Sure, but this is a completely different problem to what I'm trying
to address here. I want infrastructure that does not need global
lists or list_lru for inode cache maintenance at all. So talking
about how to make the lists I am trying to remove scale better is
kinda missing the point....

> A couple things that help - we've already determined that the inode LRU
> can go away for most filesystems,

We haven't determined that yet. I *think* it is possible, but there
is a really nasty inode LRU dependencies that has been driven deep
down into the mm page cache writeback code.  We have to fix that
awful layering violation before we can get rid of the inode LRU.

I *think* we can do it by requiring dirty inodes to hold an explicit
inode reference, thereby keeping the inode pinned in memory whilst
it is being tracked for writeback. That would also get rid of the
nasty hacks needed in evict() to wait on writeback to complete on
unreferenced inodes.

However, this isn't simple to do, and so getting rid of the inode
LRU is not going to happen in the near term.

> and we can preallocate slots without
> actually adding objects. Iteration will see NULLs that they skip over,
> so we can't simply preallocate a slot for everything if nr_live_objects
> / nr_lru_objects is too big. But, we can certainly preallocate slots on
> a given code path and then release them back to the percpu buffer if
> they're not used.

I'm not really that interested in spending time trying to optimise
away list_lru contention at this point in time.

It's not a performance limiting factor because inode and
dentry LRU scalability is controllable by NUMA configuration. i.e.
if you have severe list_lru lock contention on inode and dentry
caches, then either turn on Sub-NUMA Clustering in your bios,
configure your VM with more discrete nodes, or use the fake-numa=N
boot parameter to increase the number of nodes the kernel sets up.
This will increase the number of list_lru instances for NUMA aware
shrinkers and the contention will go away.

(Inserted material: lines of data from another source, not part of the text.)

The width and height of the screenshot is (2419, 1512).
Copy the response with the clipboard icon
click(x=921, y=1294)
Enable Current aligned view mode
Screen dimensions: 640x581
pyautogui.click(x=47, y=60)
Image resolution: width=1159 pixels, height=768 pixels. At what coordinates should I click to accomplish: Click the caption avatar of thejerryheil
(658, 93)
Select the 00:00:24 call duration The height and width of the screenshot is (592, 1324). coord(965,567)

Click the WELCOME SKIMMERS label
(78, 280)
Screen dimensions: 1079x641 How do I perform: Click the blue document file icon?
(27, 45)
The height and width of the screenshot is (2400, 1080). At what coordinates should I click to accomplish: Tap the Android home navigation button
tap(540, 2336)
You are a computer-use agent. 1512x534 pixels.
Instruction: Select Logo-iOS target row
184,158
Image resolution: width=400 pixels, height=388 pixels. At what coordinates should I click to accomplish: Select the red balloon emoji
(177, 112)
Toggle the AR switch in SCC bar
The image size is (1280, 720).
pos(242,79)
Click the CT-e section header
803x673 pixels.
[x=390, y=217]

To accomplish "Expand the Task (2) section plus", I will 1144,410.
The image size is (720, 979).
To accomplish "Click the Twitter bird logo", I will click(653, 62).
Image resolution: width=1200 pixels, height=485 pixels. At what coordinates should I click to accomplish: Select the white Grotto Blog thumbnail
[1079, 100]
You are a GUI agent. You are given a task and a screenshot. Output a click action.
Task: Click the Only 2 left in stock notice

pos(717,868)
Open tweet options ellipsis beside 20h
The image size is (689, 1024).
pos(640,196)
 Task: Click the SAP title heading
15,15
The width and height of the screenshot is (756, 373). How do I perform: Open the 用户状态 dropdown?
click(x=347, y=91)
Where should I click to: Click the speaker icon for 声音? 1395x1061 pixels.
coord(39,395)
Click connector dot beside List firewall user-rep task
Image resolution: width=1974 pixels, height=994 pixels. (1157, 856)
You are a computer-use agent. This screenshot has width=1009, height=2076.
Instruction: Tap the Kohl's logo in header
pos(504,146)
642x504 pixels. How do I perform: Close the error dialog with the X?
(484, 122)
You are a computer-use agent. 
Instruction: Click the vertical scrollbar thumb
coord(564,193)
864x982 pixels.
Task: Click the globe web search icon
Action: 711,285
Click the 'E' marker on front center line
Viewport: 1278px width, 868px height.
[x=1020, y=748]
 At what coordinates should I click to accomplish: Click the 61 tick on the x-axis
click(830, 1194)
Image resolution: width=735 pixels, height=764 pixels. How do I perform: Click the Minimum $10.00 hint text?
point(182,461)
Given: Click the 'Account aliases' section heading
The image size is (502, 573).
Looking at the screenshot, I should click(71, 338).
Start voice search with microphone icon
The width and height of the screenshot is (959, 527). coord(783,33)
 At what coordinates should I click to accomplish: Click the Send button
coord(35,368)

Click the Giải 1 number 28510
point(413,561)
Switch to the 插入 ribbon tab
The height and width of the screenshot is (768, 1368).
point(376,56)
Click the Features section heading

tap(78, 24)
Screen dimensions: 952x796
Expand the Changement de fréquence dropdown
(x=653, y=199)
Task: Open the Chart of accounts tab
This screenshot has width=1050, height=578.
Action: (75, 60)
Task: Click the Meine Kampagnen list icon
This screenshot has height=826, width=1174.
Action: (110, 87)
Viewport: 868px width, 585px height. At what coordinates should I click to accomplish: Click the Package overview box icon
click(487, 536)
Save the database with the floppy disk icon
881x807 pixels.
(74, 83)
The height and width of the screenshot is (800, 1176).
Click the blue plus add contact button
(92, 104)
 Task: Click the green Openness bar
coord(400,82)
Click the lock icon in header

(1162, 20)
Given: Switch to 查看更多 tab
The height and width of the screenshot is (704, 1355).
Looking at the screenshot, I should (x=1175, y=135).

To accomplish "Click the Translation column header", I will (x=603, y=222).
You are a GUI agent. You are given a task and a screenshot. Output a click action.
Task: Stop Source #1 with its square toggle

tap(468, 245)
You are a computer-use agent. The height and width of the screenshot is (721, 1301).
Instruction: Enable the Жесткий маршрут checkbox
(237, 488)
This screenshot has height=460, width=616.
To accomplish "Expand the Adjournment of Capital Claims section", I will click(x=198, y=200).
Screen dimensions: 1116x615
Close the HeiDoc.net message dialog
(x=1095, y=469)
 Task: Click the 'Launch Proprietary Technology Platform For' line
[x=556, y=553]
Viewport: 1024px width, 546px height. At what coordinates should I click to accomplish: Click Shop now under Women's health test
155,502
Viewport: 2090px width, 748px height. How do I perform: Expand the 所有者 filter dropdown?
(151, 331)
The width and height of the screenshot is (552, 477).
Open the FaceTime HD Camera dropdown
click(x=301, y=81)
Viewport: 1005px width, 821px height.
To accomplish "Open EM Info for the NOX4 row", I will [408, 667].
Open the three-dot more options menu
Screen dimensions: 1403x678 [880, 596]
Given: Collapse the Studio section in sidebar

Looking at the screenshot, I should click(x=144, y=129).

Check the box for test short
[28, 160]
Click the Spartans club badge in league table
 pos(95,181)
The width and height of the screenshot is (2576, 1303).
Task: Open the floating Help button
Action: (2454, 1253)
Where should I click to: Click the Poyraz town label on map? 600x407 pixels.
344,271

This is trivial to do and I use the "configure your VM with more
discrete nodes" method for benchmarking purposes. I've run my perf
testing VMs with 4 nodes for the past decade and the list_lru
contention has never got above the threshold of concern. There's
always been something else causing worse problems, and even with
the sb->s_inodes list out of the way, it still isn't a problem on
64-way cache-hammering workloads...

> > - LRU lists are -ordered- (it's right there in the name!) and this
> >   appears to be an unordered list construct.
> 
> Yes, it is. But in actual practice cache replacement policy tends not to
> matter nearly as much as people think; there's many papers showing real
> world hit ratio of common algorithms is only a fudge factor from random
> replacement - the main thing you want is an accessed bit (or counter, if
> you want the analagous version of n-lru for n > 2), and we'll still have
> that.

Sure.  But I can cherry-pick many papers showing exactly the opposite.
i.e. that LRU and LFU algorithms are far superior at maintaining a
working set compared to random cache shootdown, especially when
there is significant latency for cache replacement.

What matters is whether there are any behavioural regressions as a
result of changing the current algorithm. We've used quasi-LRU
working set management for so long that this is the behaviour that
people have tuned their systems and applications to work well with.
Fundamental changes to working set maintenance behaviour is not
something I'm considering doing, nor something I *want* to do.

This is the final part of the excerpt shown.